The American judiciary is in serious trouble
Supreme Court justices are meant to be impartial. Instead they've become political agents.
If Republicans confirm Brett Kavanaugh to the Supreme Court sometime in the coming weeks, despite the troubling sexual misconduct allegations that have surfaced, they will send the United States tumbling further into a wide-ranging and potentially destructive judicial crisis. The GOP's ruthless determination to use procedural gimmicks to entrench their power on state and national courts for a generation will invite (and fully justify) further escalation from Democrats and send the country careening toward an ugly standoff over the legitimacy of the courts themselves.
The GOP's abuse of its power of judicial appointments is so widespread at this point as to feel commonplace, and it goes far beyond the behavior of Vichy Republicans in Congress.
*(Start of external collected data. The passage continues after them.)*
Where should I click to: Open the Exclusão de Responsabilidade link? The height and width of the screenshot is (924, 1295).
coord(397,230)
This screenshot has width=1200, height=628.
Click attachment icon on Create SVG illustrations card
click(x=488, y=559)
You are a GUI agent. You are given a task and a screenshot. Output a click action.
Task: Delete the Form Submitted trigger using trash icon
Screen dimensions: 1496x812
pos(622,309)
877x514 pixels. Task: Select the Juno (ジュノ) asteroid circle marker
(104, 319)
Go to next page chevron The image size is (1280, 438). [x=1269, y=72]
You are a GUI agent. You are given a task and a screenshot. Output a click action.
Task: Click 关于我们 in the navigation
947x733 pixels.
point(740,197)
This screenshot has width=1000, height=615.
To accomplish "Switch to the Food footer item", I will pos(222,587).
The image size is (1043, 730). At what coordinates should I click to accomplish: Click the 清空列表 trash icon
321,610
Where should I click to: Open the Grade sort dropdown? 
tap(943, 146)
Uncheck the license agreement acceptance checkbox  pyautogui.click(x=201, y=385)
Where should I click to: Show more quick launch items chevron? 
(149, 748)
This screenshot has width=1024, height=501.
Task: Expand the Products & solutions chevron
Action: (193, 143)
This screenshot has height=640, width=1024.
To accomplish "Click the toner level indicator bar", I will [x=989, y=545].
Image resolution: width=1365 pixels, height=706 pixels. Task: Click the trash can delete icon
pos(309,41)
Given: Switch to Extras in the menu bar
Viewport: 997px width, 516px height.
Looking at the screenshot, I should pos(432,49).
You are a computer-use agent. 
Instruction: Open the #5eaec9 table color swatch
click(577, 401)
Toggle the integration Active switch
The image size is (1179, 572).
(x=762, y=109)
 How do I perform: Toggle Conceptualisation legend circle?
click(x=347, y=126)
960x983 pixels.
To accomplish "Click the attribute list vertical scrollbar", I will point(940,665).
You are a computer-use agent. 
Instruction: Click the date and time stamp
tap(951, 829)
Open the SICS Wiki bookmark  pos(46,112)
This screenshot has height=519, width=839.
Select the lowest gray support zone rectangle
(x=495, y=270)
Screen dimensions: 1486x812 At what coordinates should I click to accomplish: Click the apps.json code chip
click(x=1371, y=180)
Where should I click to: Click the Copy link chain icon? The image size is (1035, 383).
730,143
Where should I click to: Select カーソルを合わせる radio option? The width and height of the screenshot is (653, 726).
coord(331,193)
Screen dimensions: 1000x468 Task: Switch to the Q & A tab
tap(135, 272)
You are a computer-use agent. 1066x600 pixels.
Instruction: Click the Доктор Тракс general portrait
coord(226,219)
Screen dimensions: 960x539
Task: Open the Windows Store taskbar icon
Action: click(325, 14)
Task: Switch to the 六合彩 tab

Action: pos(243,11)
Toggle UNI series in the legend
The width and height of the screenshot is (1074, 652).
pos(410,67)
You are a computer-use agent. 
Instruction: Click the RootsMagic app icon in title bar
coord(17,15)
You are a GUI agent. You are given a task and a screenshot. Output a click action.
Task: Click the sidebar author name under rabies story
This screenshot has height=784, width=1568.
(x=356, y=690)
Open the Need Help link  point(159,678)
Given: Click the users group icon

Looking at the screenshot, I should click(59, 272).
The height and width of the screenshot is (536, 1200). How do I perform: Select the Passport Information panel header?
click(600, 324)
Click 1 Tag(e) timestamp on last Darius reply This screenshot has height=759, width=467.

Party elites at all levels are acting like bank robbers feverishly stuffing stacks into sacks even as they hear the sirens approaching in the distance.
Last month in West Virginia, the House of Delegates voted to impeach the entire 5-member state Supreme Court. While the impeachments were linked to a scandal, if all justices are removed by the state senate, it will give Republican Gov. Jim Justice the ability to appoint all five members. In Florida, outgoing Republican Gov. Rick Scott is determined to fill the seats of three retiring justices even if the GOP loses the governor's mansion to progressive Democrat Andrew Gillum. Scott's scheme is to use the hours between the end of the judges' terms and the beginning of the new governor's term to jam through a series of hardline replacements. Earlier this year, Pennsylvania Republicans seriously contemplated impeaching members of the state's high court after it ordered new, fair maps drawn for the 2018 congressional elections. In January, Republicans in North Carolina used their gerrymandered state legislative supermajorities to pass an absurd law protecting a single Supreme Court candidate.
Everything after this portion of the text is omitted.